Another idea is to turn this into a native CDI event observer, with a @JmsListener qualifier. Then all the CDI event API could be used, including asynchronous API. Using @JmsListener on the method could be also allowed but would work as a shorthand, e.g.:
@JmsListener(destination = "hello")
public void onMessage(String message) {
log.debug("receving message: {}", message);
}
would be equivalent to:
public void onMessage(@Observes @JmsListener(destination = "hello") String message) {
log.debug("receving message: {}", message);
}
The latter syntax also allows injection per method call, e.g. the following would inject a myProcessor CDI bean:
public void onMessage(@Observes @JmsListener(destination = "hello") String message, MyProcessor myProcessor) {
myProcessor.process(message);
}
We could allow injecting some contextual information, if it's technically possible. E.g. inject a CDI bean of type of Topic/Queue for the current queue/topic. But we would need to explore that separately, I'm not sure if CDI allows this dynamically for each message.
This is a very deep topic with a number of discussions that took place over a long time but never implemented.
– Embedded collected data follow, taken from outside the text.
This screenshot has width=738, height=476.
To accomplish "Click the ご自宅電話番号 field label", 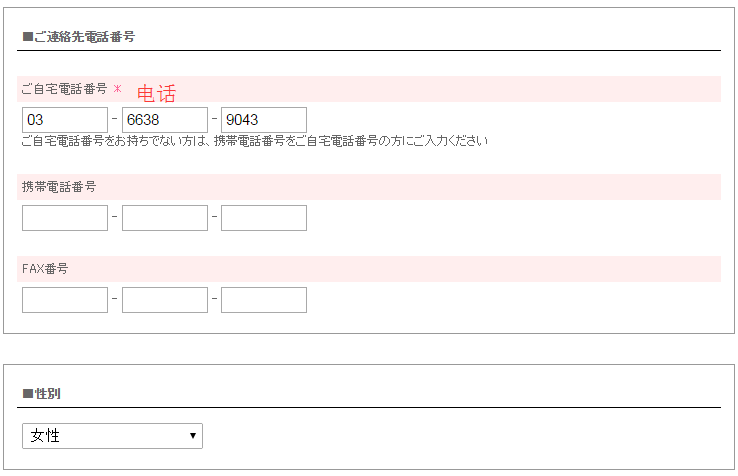I will [x=64, y=89].
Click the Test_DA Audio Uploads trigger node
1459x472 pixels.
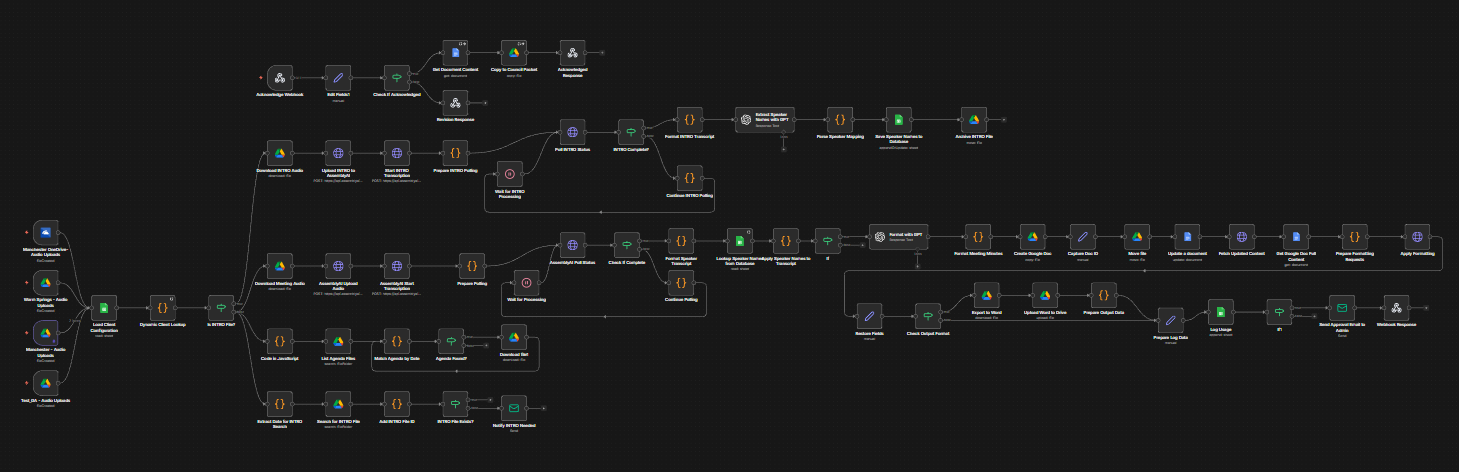46,382
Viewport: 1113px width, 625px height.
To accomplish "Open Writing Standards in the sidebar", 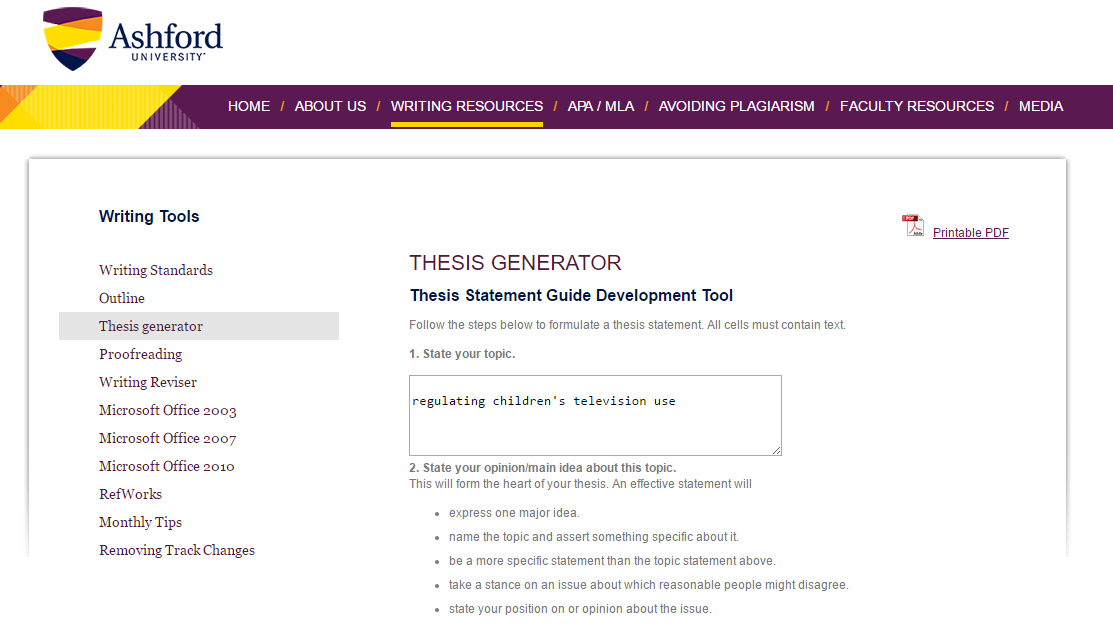I will point(156,270).
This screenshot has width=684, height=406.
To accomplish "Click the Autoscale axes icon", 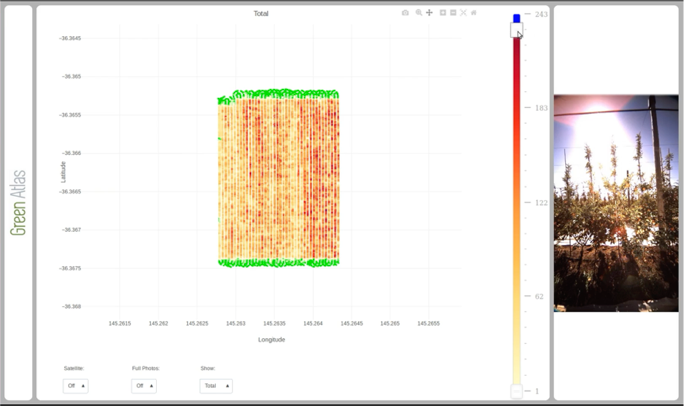I will (463, 13).
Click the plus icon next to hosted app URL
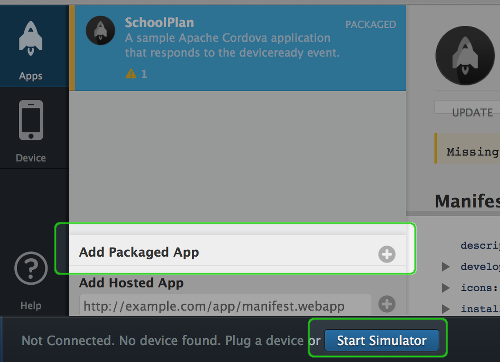 tap(387, 304)
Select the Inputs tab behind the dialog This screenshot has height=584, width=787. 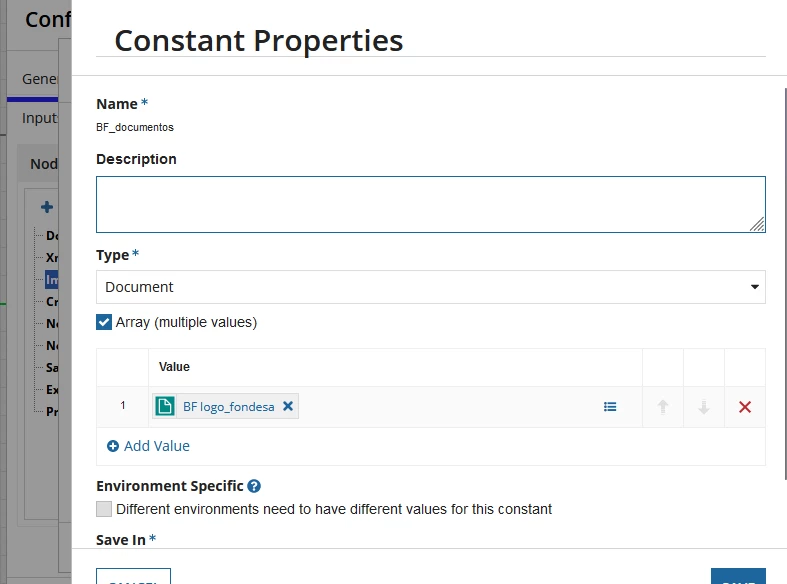pos(40,118)
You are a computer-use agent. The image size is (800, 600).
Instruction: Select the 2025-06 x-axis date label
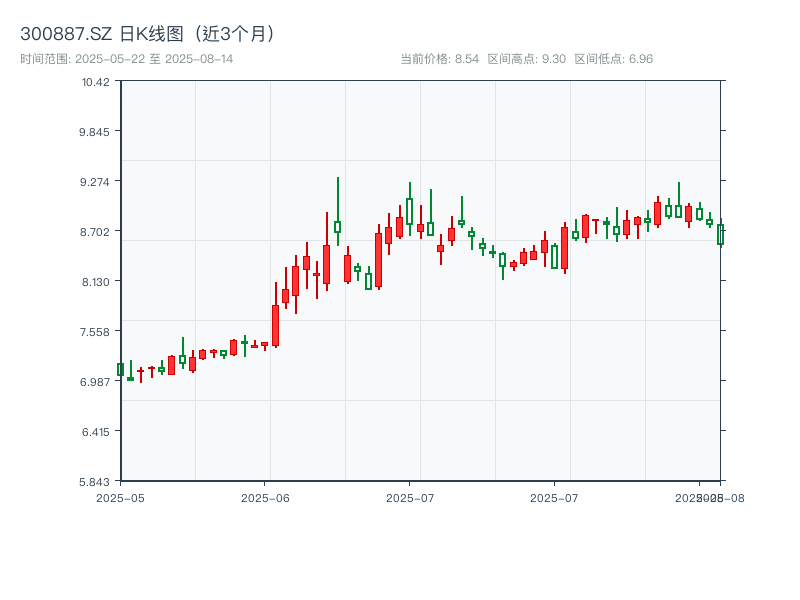tap(265, 497)
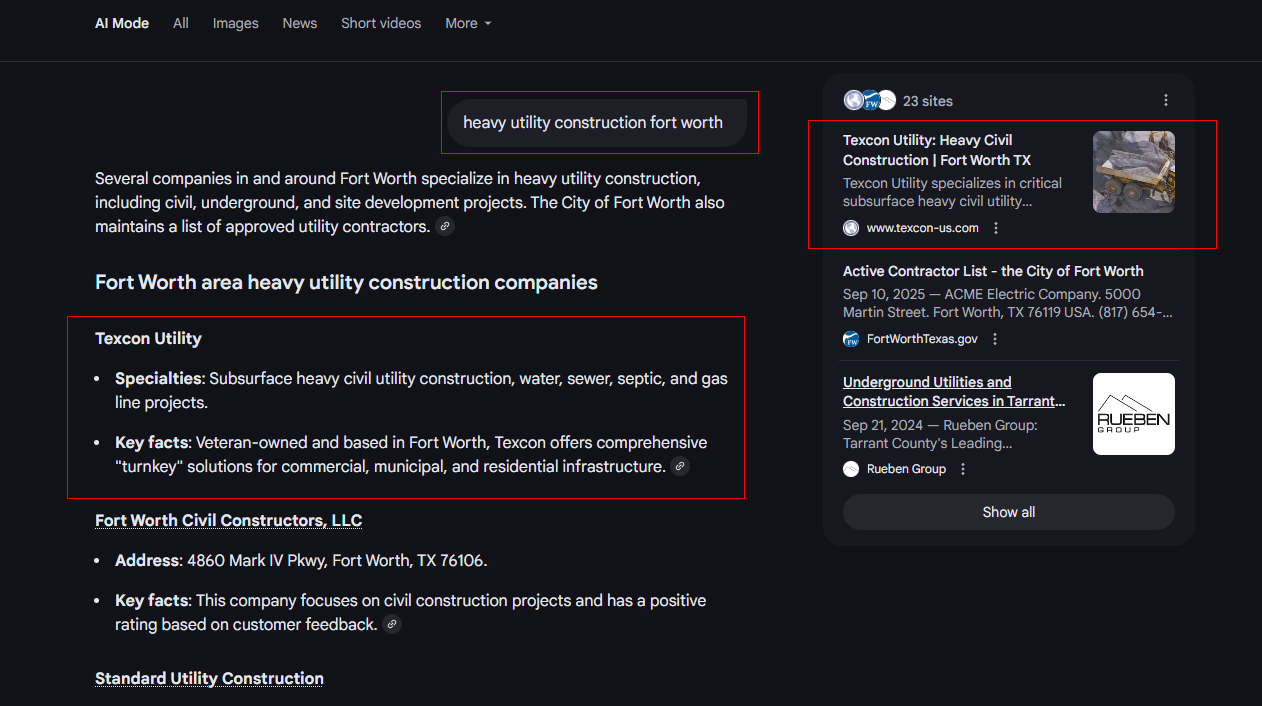1262x706 pixels.
Task: Open Fort Worth Civil Constructors, LLC link
Action: point(228,520)
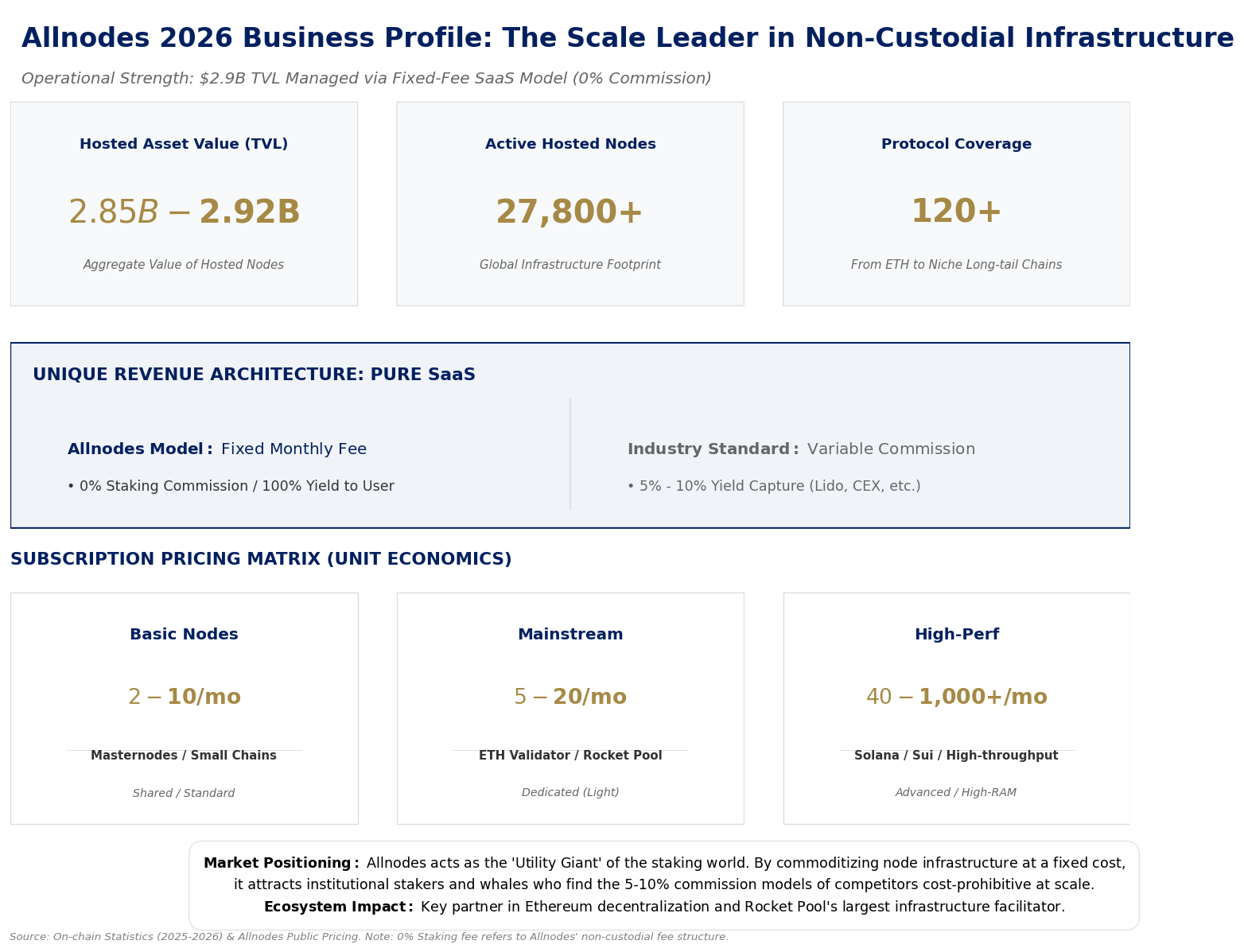1244x952 pixels.
Task: Click the Active Hosted Nodes heading
Action: pyautogui.click(x=570, y=144)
If the idea is to finally do this work, I suggest starting with a very simple straw man and detailed follow up discussions on the mailing list. I would be delighted to participate and share incrementally all the things from the past. It’s too much for this one issue I think. The interim outcome may be creating several smaller issues based on some initial progress that hopefully can go into Jakarta EE 11.
@m-reza-rahman I remember JBoss Seam2/3(Seam 3 is based CDI) has very simple approach to bridge the JMS to CDI event observer, this JMS handling should be simple as possible.